• _Short problem_
Reproduce the entries below word for word.

• _Provided information_

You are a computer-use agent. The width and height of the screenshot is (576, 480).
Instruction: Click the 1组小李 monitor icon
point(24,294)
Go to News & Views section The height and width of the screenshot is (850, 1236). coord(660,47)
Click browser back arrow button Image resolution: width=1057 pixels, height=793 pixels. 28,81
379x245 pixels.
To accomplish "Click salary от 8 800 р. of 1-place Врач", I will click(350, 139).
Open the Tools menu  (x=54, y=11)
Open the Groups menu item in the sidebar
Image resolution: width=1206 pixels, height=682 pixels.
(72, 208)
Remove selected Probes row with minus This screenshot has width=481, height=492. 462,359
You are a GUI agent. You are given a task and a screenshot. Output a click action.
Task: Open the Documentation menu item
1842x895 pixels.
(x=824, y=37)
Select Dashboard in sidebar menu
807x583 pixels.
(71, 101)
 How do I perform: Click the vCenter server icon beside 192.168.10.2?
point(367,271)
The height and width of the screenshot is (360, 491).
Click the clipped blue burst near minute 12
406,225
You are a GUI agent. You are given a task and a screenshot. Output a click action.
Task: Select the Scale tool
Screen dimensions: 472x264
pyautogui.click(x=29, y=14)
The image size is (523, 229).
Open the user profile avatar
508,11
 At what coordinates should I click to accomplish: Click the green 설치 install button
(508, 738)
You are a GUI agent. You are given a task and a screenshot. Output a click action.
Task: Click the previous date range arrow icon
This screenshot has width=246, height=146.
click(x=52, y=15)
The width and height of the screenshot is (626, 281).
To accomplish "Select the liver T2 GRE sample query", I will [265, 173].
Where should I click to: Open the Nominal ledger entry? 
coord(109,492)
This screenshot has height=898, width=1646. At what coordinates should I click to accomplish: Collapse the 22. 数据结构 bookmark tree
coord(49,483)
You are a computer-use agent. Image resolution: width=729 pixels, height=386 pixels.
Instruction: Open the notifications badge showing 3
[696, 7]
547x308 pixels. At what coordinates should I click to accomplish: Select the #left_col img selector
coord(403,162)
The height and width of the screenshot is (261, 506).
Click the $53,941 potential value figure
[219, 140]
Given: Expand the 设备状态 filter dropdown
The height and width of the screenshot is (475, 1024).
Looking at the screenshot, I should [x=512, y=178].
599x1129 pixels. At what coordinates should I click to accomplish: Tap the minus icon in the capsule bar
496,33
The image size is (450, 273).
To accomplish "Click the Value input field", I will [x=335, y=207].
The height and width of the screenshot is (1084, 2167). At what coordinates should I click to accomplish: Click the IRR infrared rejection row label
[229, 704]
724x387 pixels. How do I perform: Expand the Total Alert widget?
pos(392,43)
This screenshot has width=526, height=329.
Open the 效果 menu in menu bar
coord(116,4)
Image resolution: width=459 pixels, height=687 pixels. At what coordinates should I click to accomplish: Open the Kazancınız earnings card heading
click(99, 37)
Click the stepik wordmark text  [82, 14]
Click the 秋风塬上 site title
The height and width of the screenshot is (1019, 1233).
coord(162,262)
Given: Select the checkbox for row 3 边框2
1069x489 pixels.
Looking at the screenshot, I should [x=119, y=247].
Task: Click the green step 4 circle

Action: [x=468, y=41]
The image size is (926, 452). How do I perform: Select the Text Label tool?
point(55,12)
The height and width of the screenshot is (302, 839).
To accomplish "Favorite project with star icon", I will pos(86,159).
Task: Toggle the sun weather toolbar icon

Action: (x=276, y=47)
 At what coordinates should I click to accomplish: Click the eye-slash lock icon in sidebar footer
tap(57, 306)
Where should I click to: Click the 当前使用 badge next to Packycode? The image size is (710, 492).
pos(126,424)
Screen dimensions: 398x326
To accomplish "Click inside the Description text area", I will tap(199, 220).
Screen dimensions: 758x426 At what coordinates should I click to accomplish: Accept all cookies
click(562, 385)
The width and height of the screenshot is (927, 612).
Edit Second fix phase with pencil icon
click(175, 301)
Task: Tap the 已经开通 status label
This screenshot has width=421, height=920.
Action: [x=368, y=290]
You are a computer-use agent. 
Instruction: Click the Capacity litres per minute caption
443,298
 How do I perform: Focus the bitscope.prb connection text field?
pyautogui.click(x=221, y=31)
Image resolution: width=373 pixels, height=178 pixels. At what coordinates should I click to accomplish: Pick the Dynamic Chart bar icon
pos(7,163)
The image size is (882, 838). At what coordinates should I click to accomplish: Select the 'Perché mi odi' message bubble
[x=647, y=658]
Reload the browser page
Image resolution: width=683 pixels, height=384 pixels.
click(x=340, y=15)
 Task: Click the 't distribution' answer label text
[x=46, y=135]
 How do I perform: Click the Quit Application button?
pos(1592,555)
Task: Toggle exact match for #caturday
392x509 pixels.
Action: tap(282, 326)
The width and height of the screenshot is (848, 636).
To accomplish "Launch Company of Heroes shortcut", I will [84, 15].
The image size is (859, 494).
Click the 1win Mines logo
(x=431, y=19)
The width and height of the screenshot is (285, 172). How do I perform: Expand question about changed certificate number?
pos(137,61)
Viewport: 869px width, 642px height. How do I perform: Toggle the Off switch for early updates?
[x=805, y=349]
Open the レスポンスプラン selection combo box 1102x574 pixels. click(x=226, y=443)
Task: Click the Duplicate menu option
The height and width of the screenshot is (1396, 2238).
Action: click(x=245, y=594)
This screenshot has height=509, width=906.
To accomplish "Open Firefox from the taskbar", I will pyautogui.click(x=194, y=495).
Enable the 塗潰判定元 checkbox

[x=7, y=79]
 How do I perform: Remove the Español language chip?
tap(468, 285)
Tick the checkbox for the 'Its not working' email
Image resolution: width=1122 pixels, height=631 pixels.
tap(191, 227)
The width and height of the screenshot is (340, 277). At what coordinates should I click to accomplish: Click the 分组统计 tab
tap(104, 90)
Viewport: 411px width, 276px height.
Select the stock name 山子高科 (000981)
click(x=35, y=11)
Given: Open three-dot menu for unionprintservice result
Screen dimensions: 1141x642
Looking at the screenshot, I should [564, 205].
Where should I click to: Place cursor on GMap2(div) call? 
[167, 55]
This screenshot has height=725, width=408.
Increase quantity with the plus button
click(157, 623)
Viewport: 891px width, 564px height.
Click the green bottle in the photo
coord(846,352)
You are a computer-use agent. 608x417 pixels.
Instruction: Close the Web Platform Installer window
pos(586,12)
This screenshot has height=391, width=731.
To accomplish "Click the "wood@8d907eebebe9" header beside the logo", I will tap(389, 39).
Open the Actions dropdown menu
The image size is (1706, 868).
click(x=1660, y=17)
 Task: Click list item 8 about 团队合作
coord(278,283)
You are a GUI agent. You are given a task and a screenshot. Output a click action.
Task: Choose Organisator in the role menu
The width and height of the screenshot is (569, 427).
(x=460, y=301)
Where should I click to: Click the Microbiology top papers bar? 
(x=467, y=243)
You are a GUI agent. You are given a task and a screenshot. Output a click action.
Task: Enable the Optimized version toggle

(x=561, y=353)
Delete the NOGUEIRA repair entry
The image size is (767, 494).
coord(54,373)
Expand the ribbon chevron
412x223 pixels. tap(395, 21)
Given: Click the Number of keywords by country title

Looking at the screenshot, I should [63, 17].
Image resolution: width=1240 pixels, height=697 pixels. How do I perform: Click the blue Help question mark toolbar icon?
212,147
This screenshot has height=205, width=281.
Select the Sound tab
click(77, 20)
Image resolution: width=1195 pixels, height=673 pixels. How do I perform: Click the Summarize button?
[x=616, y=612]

• _Reply_
You are a computer-use agent. The width and height of the screenshot is (576, 480).
Instruction: Click the 1组小李 monitor icon
point(24,294)
Go to News & Views section The height and width of the screenshot is (850, 1236). coord(660,47)
Click browser back arrow button Image resolution: width=1057 pixels, height=793 pixels. 28,81
379x245 pixels.
To accomplish "Click salary от 8 800 р. of 1-place Врач", I will click(350, 139).
Open the Tools menu  (x=54, y=11)
Open the Groups menu item in the sidebar
Image resolution: width=1206 pixels, height=682 pixels.
(72, 208)
Remove selected Probes row with minus This screenshot has width=481, height=492. 462,359
You are a GUI agent. You are given a task and a screenshot. Output a click action.
Task: Open the Documentation menu item
1842x895 pixels.
(x=824, y=37)
Select Dashboard in sidebar menu
807x583 pixels.
(71, 101)
 How do I perform: Click the vCenter server icon beside 192.168.10.2?
point(367,271)
The height and width of the screenshot is (360, 491).
Click the clipped blue burst near minute 12
406,225
You are a GUI agent. You are given a task and a screenshot. Output a click action.
Task: Select the Scale tool
Screen dimensions: 472x264
pyautogui.click(x=29, y=14)
The image size is (523, 229).
Open the user profile avatar
508,11
 At what coordinates should I click to accomplish: Click the green 설치 install button
(508, 738)
You are a GUI agent. You are given a task and a screenshot. Output a click action.
Task: Click the previous date range arrow icon
This screenshot has width=246, height=146.
click(x=52, y=15)
The width and height of the screenshot is (626, 281).
To accomplish "Select the liver T2 GRE sample query", I will [265, 173].
Where should I click to: Open the Nominal ledger entry? 
coord(109,492)
This screenshot has height=898, width=1646. At what coordinates should I click to accomplish: Collapse the 22. 数据结构 bookmark tree
coord(49,483)
You are a computer-use agent. Image resolution: width=729 pixels, height=386 pixels.
Instruction: Open the notifications badge showing 3
[696, 7]
547x308 pixels. At what coordinates should I click to accomplish: Select the #left_col img selector
coord(403,162)
The height and width of the screenshot is (261, 506).
Click the $53,941 potential value figure
[219, 140]
Given: Expand the 设备状态 filter dropdown
The height and width of the screenshot is (475, 1024).
Looking at the screenshot, I should [x=512, y=178].
599x1129 pixels. At what coordinates should I click to accomplish: Tap the minus icon in the capsule bar
496,33
The image size is (450, 273).
To accomplish "Click the Value input field", I will [x=335, y=207].
The height and width of the screenshot is (1084, 2167). At what coordinates should I click to accomplish: Click the IRR infrared rejection row label
[229, 704]
724x387 pixels. How do I perform: Expand the Total Alert widget?
pos(392,43)
This screenshot has width=526, height=329.
Open the 效果 menu in menu bar
coord(116,4)
Image resolution: width=459 pixels, height=687 pixels. At what coordinates should I click to accomplish: Open the Kazancınız earnings card heading
click(99, 37)
Click the stepik wordmark text  [82, 14]
Click the 秋风塬上 site title
The height and width of the screenshot is (1019, 1233).
coord(162,262)
Given: Select the checkbox for row 3 边框2
1069x489 pixels.
Looking at the screenshot, I should [x=119, y=247].
Task: Click the green step 4 circle

Action: [x=468, y=41]
The image size is (926, 452). How do I perform: Select the Text Label tool?
point(55,12)
The height and width of the screenshot is (302, 839).
To accomplish "Favorite project with star icon", I will pos(86,159).
Task: Toggle the sun weather toolbar icon

Action: (x=276, y=47)
 At what coordinates should I click to accomplish: Click the eye-slash lock icon in sidebar footer
tap(57, 306)
Where should I click to: Click the 当前使用 badge next to Packycode? The image size is (710, 492).
pos(126,424)
Screen dimensions: 398x326
To accomplish "Click inside the Description text area", I will tap(199, 220).
Screen dimensions: 758x426 At what coordinates should I click to accomplish: Accept all cookies
click(562, 385)
The width and height of the screenshot is (927, 612).
Edit Second fix phase with pencil icon
click(175, 301)
Task: Tap the 已经开通 status label
This screenshot has width=421, height=920.
Action: [x=368, y=290]
You are a computer-use agent. 
Instruction: Click the Capacity litres per minute caption
443,298
 How do I perform: Focus the bitscope.prb connection text field?
pyautogui.click(x=221, y=31)
Image resolution: width=373 pixels, height=178 pixels. At what coordinates should I click to accomplish: Pick the Dynamic Chart bar icon
pos(7,163)
The image size is (882, 838). At what coordinates should I click to accomplish: Select the 'Perché mi odi' message bubble
[x=647, y=658]
Reload the browser page
Image resolution: width=683 pixels, height=384 pixels.
click(x=340, y=15)
 Task: Click the 't distribution' answer label text
[x=46, y=135]
 How do I perform: Click the Quit Application button?
pos(1592,555)
Task: Toggle exact match for #caturday
392x509 pixels.
Action: tap(282, 326)
The width and height of the screenshot is (848, 636).
To accomplish "Launch Company of Heroes shortcut", I will [84, 15].
The image size is (859, 494).
Click the 1win Mines logo
(x=431, y=19)
The width and height of the screenshot is (285, 172). How do I perform: Expand question about changed certificate number?
pos(137,61)
Viewport: 869px width, 642px height. How do I perform: Toggle the Off switch for early updates?
[x=805, y=349]
Open the レスポンスプラン selection combo box 1102x574 pixels. click(x=226, y=443)
Task: Click the Duplicate menu option
The height and width of the screenshot is (1396, 2238).
Action: click(x=245, y=594)
This screenshot has height=509, width=906.
To accomplish "Open Firefox from the taskbar", I will pyautogui.click(x=194, y=495).
Enable the 塗潰判定元 checkbox

[x=7, y=79]
 How do I perform: Remove the Español language chip?
tap(468, 285)
Tick the checkbox for the 'Its not working' email
Image resolution: width=1122 pixels, height=631 pixels.
tap(191, 227)
The width and height of the screenshot is (340, 277). At what coordinates should I click to accomplish: Click the 分组统计 tab
tap(104, 90)
Viewport: 411px width, 276px height.
Select the stock name 山子高科 (000981)
click(x=35, y=11)
Given: Open three-dot menu for unionprintservice result
Screen dimensions: 1141x642
Looking at the screenshot, I should [564, 205].
Where should I click to: Place cursor on GMap2(div) call? 
[167, 55]
This screenshot has height=725, width=408.
Increase quantity with the plus button
click(157, 623)
Viewport: 891px width, 564px height.
Click the green bottle in the photo
coord(846,352)
You are a computer-use agent. 608x417 pixels.
Instruction: Close the Web Platform Installer window
pos(586,12)
This screenshot has height=391, width=731.
To accomplish "Click the "wood@8d907eebebe9" header beside the logo", I will tap(389, 39).
Open the Actions dropdown menu
The image size is (1706, 868).
click(x=1660, y=17)
 Task: Click list item 8 about 团队合作
coord(278,283)
You are a GUI agent. You are given a task and a screenshot. Output a click action.
Task: Choose Organisator in the role menu
The width and height of the screenshot is (569, 427).
(x=460, y=301)
Where should I click to: Click the Microbiology top papers bar? 
(x=467, y=243)
You are a GUI agent. You are given a task and a screenshot. Output a click action.
Task: Enable the Optimized version toggle

(x=561, y=353)
Delete the NOGUEIRA repair entry
The image size is (767, 494).
coord(54,373)
Expand the ribbon chevron
412x223 pixels. tap(395, 21)
Given: Click the Number of keywords by country title

Looking at the screenshot, I should [63, 17].
Image resolution: width=1240 pixels, height=697 pixels. How do I perform: Click the blue Help question mark toolbar icon?
212,147
This screenshot has height=205, width=281.
Select the Sound tab
click(77, 20)
Image resolution: width=1195 pixels, height=673 pixels. How do I perform: Click the Summarize button?
[x=616, y=612]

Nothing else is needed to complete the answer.